**Tarea:** Repite íntegro y sin ningún cambio el texto sobre la polémica por el poema de Grass.

**Texto de estudio:**
|---|

Creo que Grass ha seguido siempre siendo el mismo incordio, y ha seguido incordiando. Ahora ha escrito un poema sobre la posibilidad de una confrontación nuclear, creada por el armamento de que disponen Israel e Irán. Y la que se ha armado, como si Grass tuviera que purgar siempre que una vez estuvo en las filas del nazismo, cuando tenía dieciséis años, y eso le impidiera, también para siempre, opinar sobre lo que ocurre, sea en literatura o sea en pintura o sea hablando con alguien en un bar.

Esta polémica me llevó a su casa, mentalmente, y eso es que lo quería contar.

|---|

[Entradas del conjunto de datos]
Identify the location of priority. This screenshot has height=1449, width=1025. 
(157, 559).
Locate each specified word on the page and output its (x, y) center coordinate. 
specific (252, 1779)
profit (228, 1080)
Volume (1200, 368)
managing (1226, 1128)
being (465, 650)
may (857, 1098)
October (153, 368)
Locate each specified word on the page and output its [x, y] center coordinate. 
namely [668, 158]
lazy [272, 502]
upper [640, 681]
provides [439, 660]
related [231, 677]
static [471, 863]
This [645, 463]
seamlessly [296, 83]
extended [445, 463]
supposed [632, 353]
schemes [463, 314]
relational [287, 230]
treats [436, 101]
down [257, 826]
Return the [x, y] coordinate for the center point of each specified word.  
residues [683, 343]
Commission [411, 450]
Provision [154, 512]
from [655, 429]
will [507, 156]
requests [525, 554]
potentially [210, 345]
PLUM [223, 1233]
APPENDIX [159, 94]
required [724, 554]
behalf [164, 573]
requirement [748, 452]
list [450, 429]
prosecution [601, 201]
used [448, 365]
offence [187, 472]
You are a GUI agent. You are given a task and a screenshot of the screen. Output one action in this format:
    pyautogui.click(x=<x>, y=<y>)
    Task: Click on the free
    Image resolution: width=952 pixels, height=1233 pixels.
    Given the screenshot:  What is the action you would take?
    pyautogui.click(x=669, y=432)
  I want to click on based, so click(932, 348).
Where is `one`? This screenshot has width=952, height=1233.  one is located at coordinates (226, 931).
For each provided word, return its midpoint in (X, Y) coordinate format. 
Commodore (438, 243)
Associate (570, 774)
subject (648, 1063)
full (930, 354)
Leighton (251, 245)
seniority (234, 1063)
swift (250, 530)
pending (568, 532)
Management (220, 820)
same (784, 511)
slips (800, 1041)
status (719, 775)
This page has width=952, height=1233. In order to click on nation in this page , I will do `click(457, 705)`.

|---|

**Respuesta del ejercicio:**
Creo que Grass ha seguido siempre siendo el mismo incordio, y ha seguido incordiando. Ahora ha escrito un poema sobre la posibilidad de una confrontación nuclear, creada por el armamento de que disponen Israel e Irán. Y la que se ha armado, como si Grass tuviera que purgar siempre que una vez estuvo en las filas del nazismo, cuando tenía dieciséis años, y eso le impidiera, también para siempre, opinar sobre lo que ocurre, sea en literatura o sea en pintura o sea hablando con alguien en un bar.

Esta polémica me llevó a su casa, mentalmente, y eso es que lo quería contar.